Os escritos, a palavra, a imagem e a intimidade das pessoas são protegidos contra atos prejudiciais ou não autorizados pelos titulares ou pela lei, com direito à indenização pelos danos decorrentes, inclusive honra, boa fama e respeitabilidade (arts. 11 a 21 da Lei nº 10.406/02) (BRASIL, 2002).

Percebe-se, assim, a importância e o reconhecimento da relevância dessa gama de prerrogativas devidamente conferida aos indivíduos no que tange aos seus aspectos pessoais, íntimos:

O personalismo coloca o ser humano no centro do sistema jurídico, retirando o patrimônio dessa posição de bem a ser primordialmente tutelado, ao contrário do que faz o individualismo proprietário. Propõe o autor a superação do individualismo por um solidarismo jurídico, que valoriza a coexistencialidade, exceto na dimensão abstrata do individualismo, que deve ser afastada. (FACHIN, 2001, p. 45).

Ademais, deve-se levar em conta que a evolução dos direitos da personalidade reflete-se em vários ramos do direito, mormente o direito civil, que regula os casos e hipóteses de reparação de danos decorrentes da violação dos mesmos.

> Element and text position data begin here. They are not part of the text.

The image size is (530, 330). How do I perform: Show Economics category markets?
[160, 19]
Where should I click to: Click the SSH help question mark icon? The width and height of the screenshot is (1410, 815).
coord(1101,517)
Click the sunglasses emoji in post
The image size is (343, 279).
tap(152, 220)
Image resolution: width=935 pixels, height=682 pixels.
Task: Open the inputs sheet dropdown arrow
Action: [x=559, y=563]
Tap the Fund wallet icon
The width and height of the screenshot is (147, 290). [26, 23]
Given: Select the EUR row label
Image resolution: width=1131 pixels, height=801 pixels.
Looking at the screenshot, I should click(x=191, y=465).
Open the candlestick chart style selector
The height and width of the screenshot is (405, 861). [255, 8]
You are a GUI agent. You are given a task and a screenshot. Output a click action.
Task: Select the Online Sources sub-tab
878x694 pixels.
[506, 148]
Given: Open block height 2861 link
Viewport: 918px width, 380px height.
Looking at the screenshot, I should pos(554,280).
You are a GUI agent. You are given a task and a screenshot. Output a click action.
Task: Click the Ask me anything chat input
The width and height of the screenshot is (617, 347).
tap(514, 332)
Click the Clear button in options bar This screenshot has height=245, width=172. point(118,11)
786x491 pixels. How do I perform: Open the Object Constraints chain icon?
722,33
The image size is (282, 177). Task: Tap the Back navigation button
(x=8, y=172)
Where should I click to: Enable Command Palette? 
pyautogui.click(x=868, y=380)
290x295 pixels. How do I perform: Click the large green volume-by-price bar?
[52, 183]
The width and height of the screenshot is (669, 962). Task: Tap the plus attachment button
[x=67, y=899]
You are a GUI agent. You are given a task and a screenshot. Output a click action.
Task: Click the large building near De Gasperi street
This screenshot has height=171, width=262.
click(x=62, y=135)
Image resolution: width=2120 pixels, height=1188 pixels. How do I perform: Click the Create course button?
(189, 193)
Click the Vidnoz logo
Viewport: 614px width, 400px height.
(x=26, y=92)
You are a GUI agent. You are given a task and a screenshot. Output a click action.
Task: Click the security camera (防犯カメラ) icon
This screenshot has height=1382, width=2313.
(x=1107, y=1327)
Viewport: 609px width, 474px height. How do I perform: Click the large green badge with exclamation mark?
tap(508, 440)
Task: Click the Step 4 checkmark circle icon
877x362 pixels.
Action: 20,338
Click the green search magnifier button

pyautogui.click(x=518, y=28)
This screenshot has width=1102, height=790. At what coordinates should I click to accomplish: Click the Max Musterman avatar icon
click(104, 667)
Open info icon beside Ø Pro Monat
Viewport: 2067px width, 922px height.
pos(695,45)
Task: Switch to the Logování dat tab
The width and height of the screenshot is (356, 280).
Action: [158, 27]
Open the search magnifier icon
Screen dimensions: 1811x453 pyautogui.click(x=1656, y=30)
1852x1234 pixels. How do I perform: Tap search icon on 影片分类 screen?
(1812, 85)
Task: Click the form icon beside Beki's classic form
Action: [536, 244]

2 O Princípio da Dignidade da Pessoa Humana como Norteador da Proteção da Integridade Moral

Conforme Mello (1986, p. 230):

Violar um princípio é muito mais grave do que transgredir uma norma.

A desatenção ao princípio implica ofensa não apenas a um específico mandamento obrigatório, mas a todo o sistema de comandos. É a mais grave forma de ilegalidade ou inconstitucionalidade, conforme o escalão do princípio atingido, porque representa insurgência contra todo o sistema, subversão de seus valores fundamentais.

O princípio da dignidade da pessoa humana, insculpido no ordenamento brasileiro, mais especificamente no artigo 1º, deve ser utilizado como instrumento norteador da proteção da integridade moral.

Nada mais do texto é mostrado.